/contrib/famzah

Enthusiasm never stops


Leave a comment

Google App Engine Datastore benchmark

I admire the idea of Google App Engine — a platform as a service where there is “no worrying about DBAs, servers, sharding, and load balancers”. And you can “auto scale to 7 billion requests per day”. I wanted to try the App Engine for a pet project where I had to collect, process and query a huge amount of time series. The fact that I needed to do fast queries over tens of 1000’s of records however made me wonder if the App Engine Datastore would be fast enough. Note that in order to reduce the amount of entities which are fetched from the database, couples of data entries are consolidated into a single database entity. This however imposes another limitation — fetching big data entities uses more memory on the running instance.

My language of choice is Java, because its performance for such computations is great. I am using the the Objectify interface (version 4.0rc2), which is also one of the recommended APIs for the Datastore.

Unfortunately, my tests show that the App Engine is not suitable for querying of such amount of data. For example, fetching and updating 1000 entries takes 1.5 seconds, and additionally uses a lot of memory on the F1 instance. You can review the Excel sheet file below for more detailed results.

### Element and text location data
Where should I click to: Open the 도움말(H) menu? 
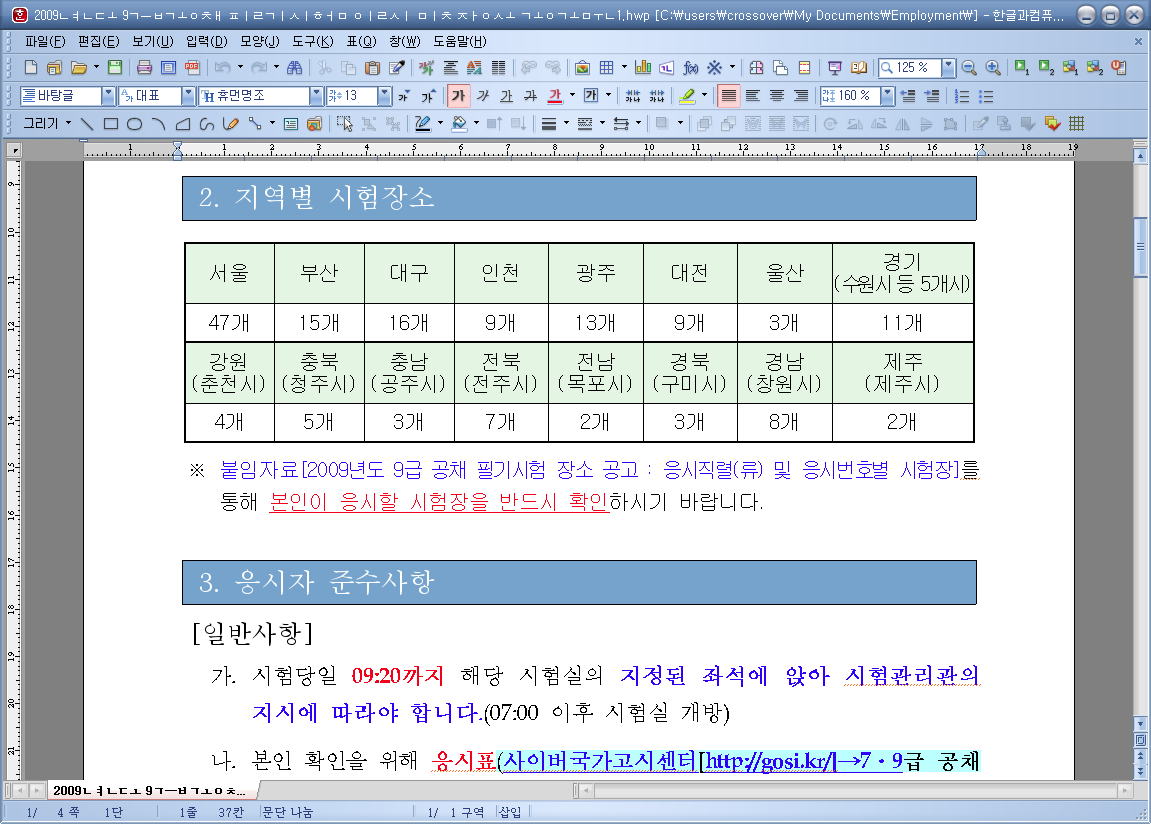tap(460, 41)
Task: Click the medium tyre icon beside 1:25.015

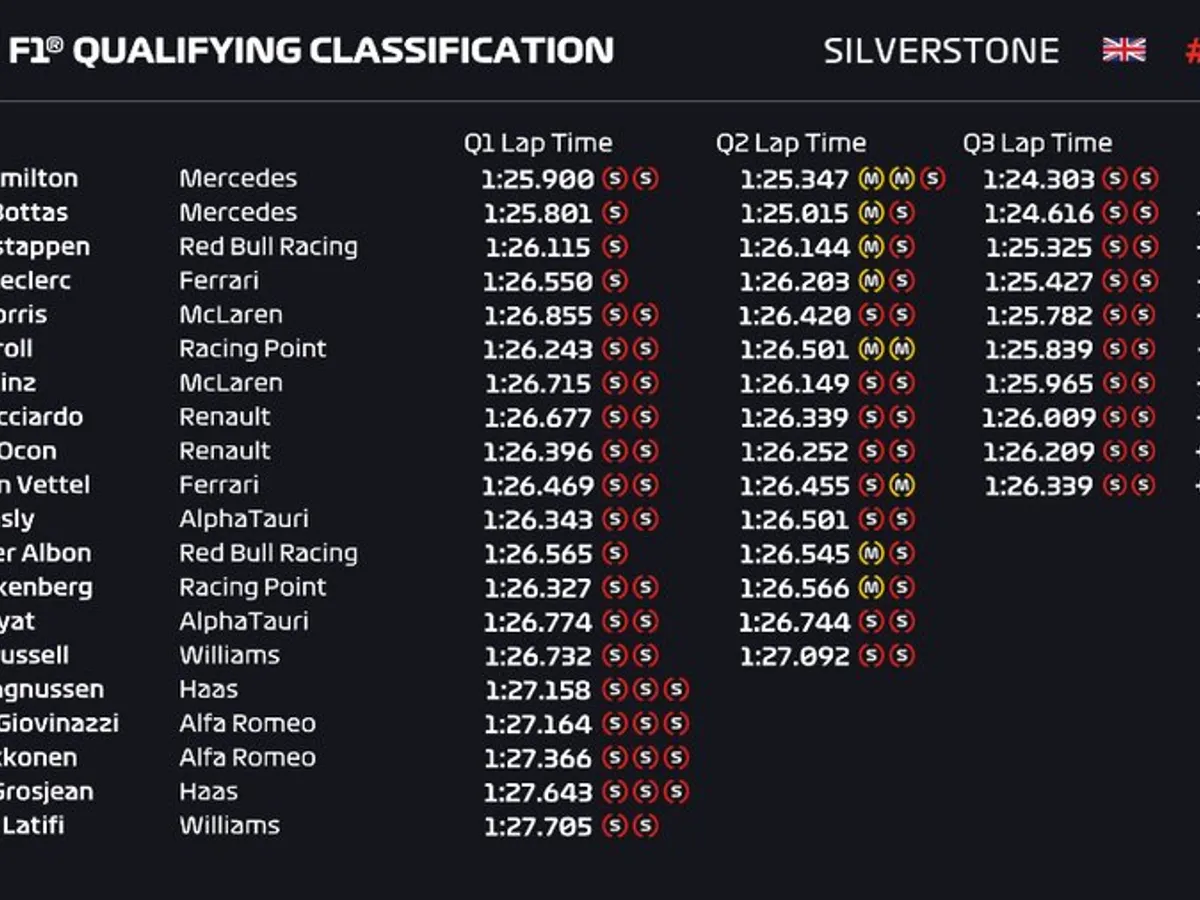Action: 871,213
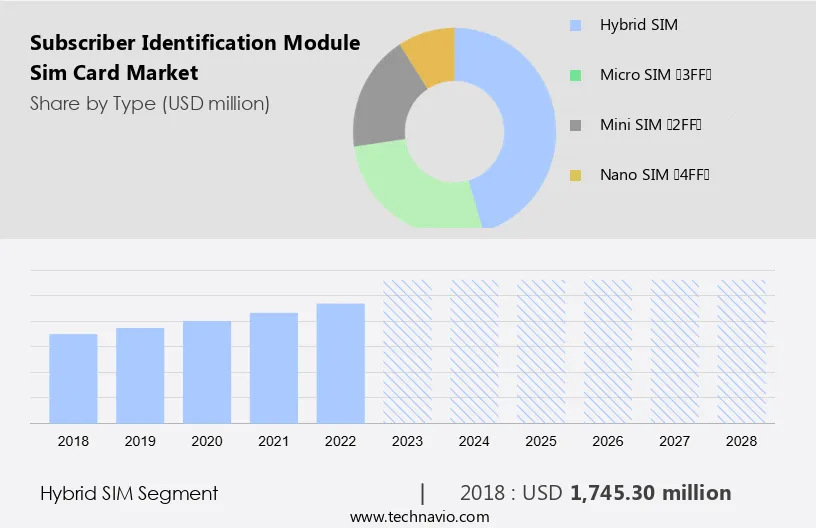Click the Share by Type subtitle
Viewport: 816px width, 528px height.
150,103
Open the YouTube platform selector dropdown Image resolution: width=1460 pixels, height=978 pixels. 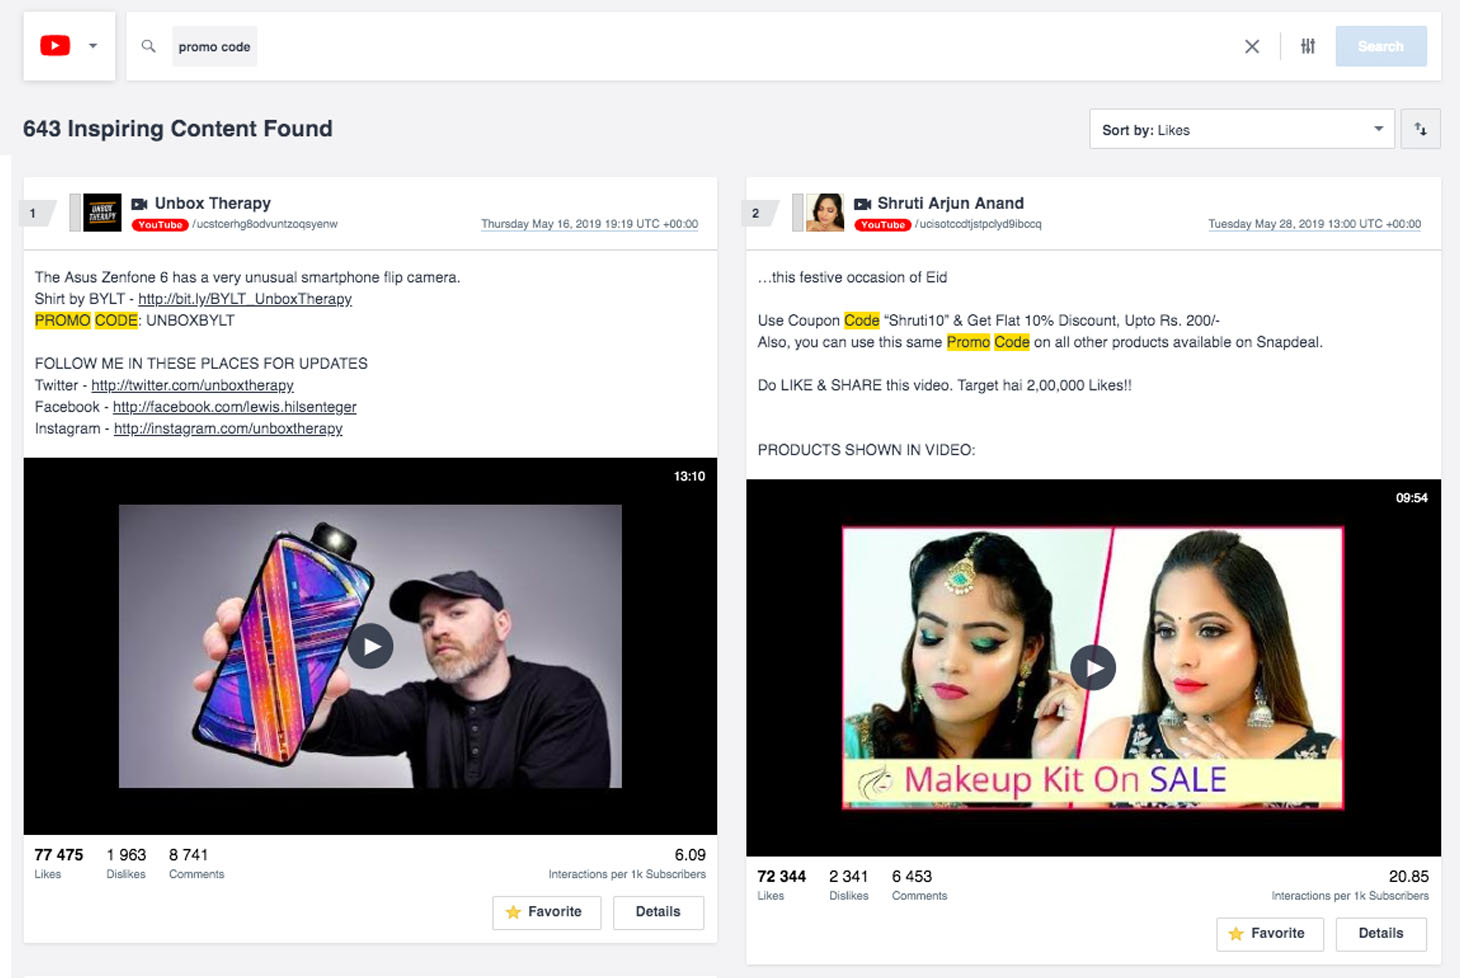(x=69, y=46)
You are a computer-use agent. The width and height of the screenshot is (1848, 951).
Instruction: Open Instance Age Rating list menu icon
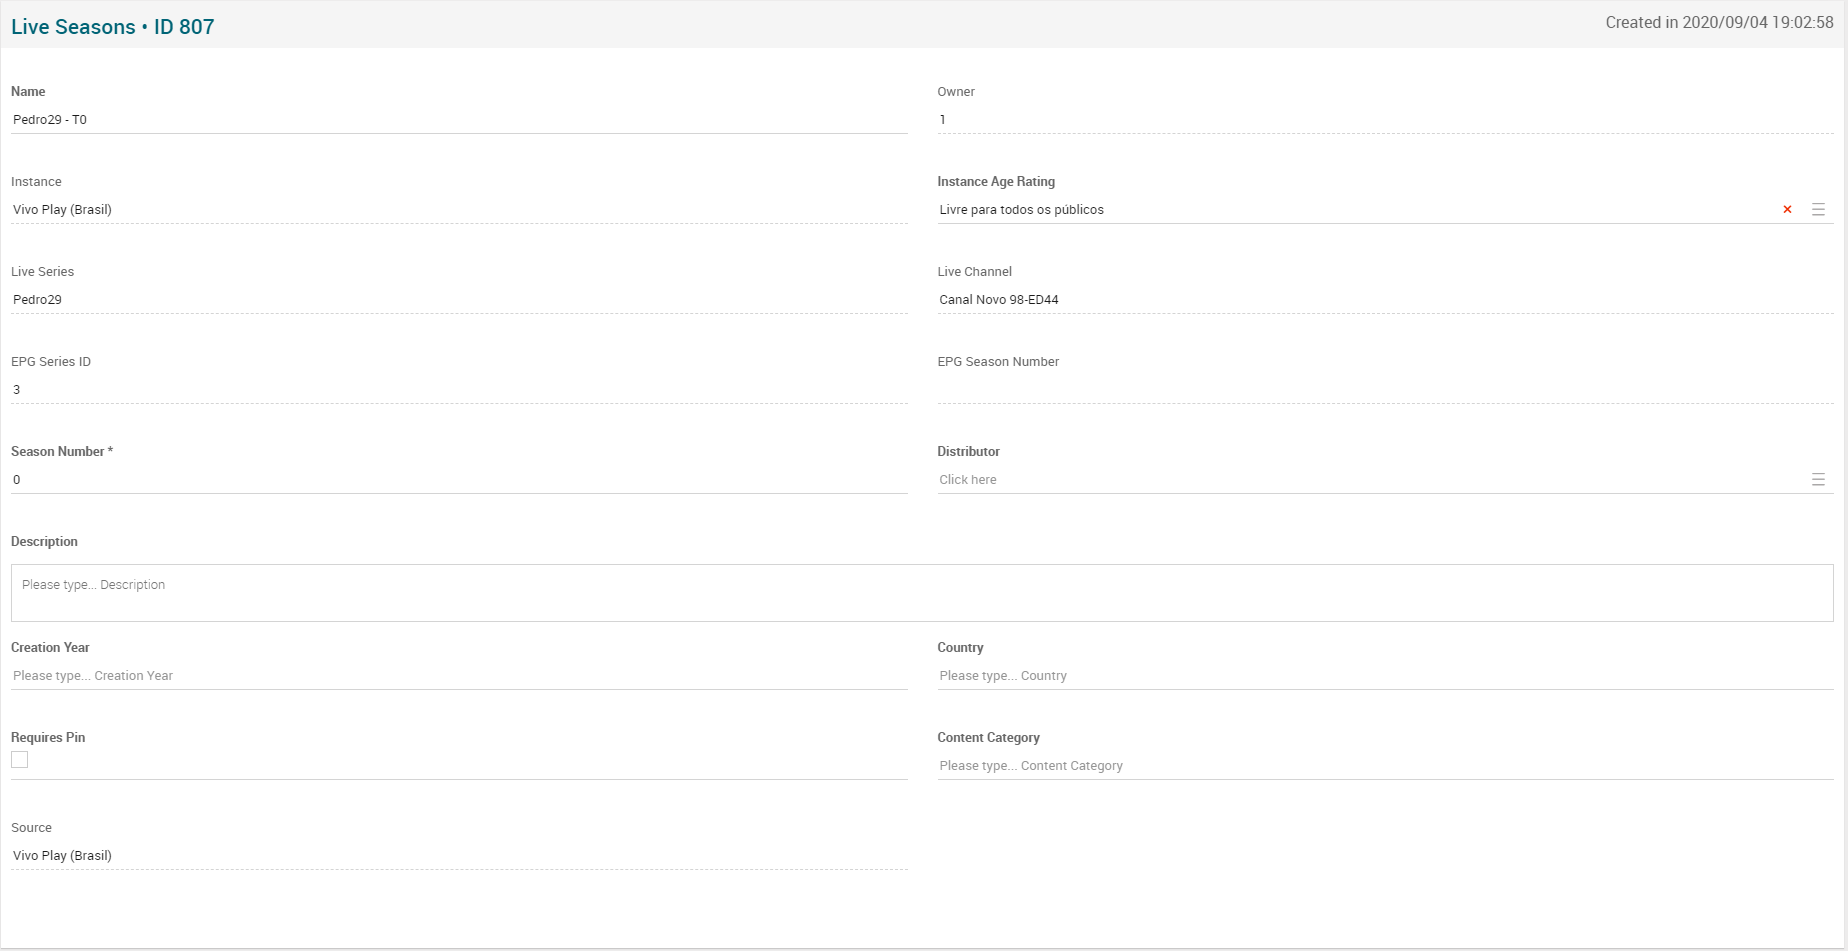point(1818,210)
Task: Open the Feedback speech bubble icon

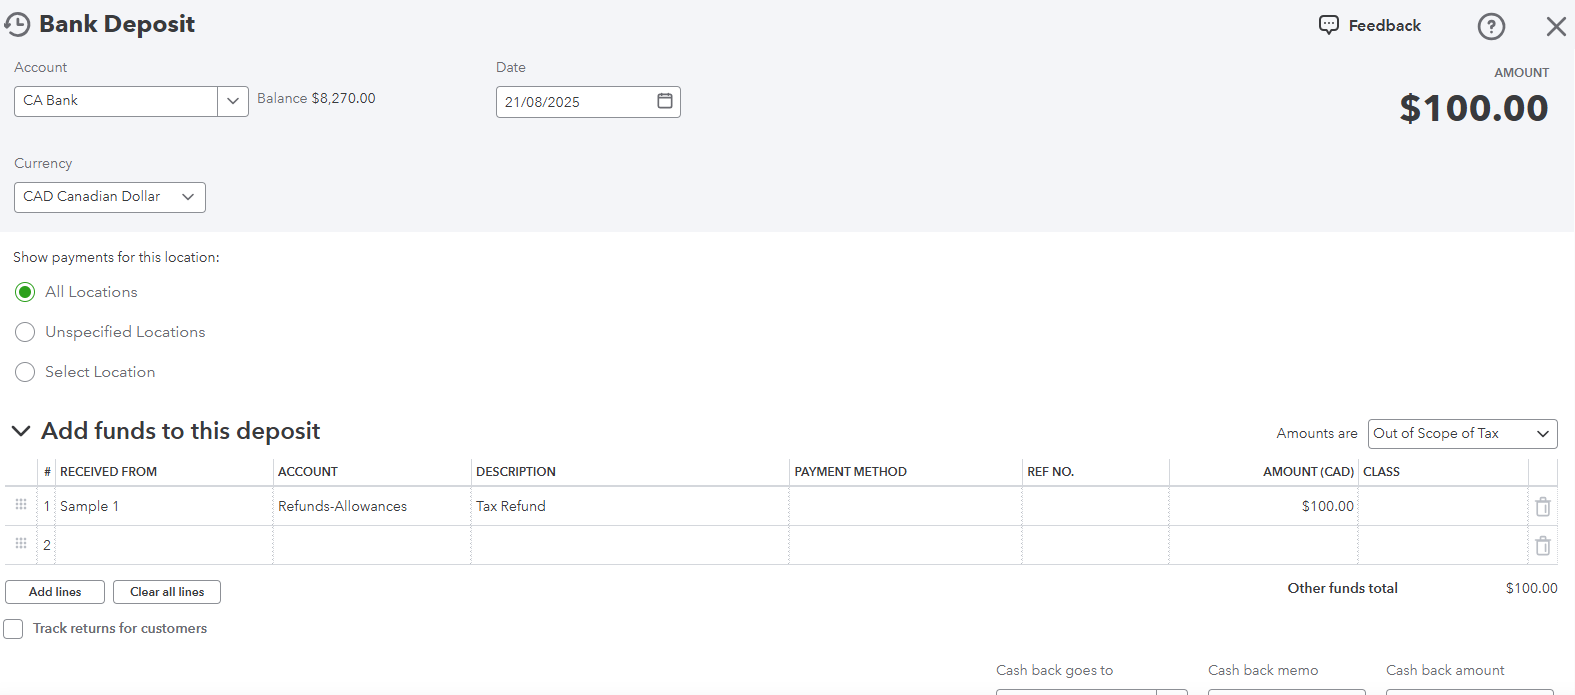Action: pos(1328,25)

### WHAT TO DO
1) Write out the part of the App Engine benchmark post from "Unfortunately, my tests" through "more detailed results.".
2) Convert the rows from the line containing "You are a computer-use" through the end of the rows into a JSON list of strings, one string per line and no blank lines. Leave the pictures out.

### THE SOLUTIONS
1)
Unfortunately, my tests show that the App Engine is not suitable for querying of such amount of data. For example, fetching and updating 1000 entries takes 1.5 seconds, and additionally uses a lot of memory on the F1 instance. You can review the Excel sheet file below for more detailed results.

2)
[
  "You are a computer-use agent. The width and height of the screenshot is (1848, 951).",
  "Instruction: Open Instance Age Rating list menu icon",
  "point(1818,210)",
  "Task: Open the Feedback speech bubble icon",
  "Action: pos(1328,25)"
]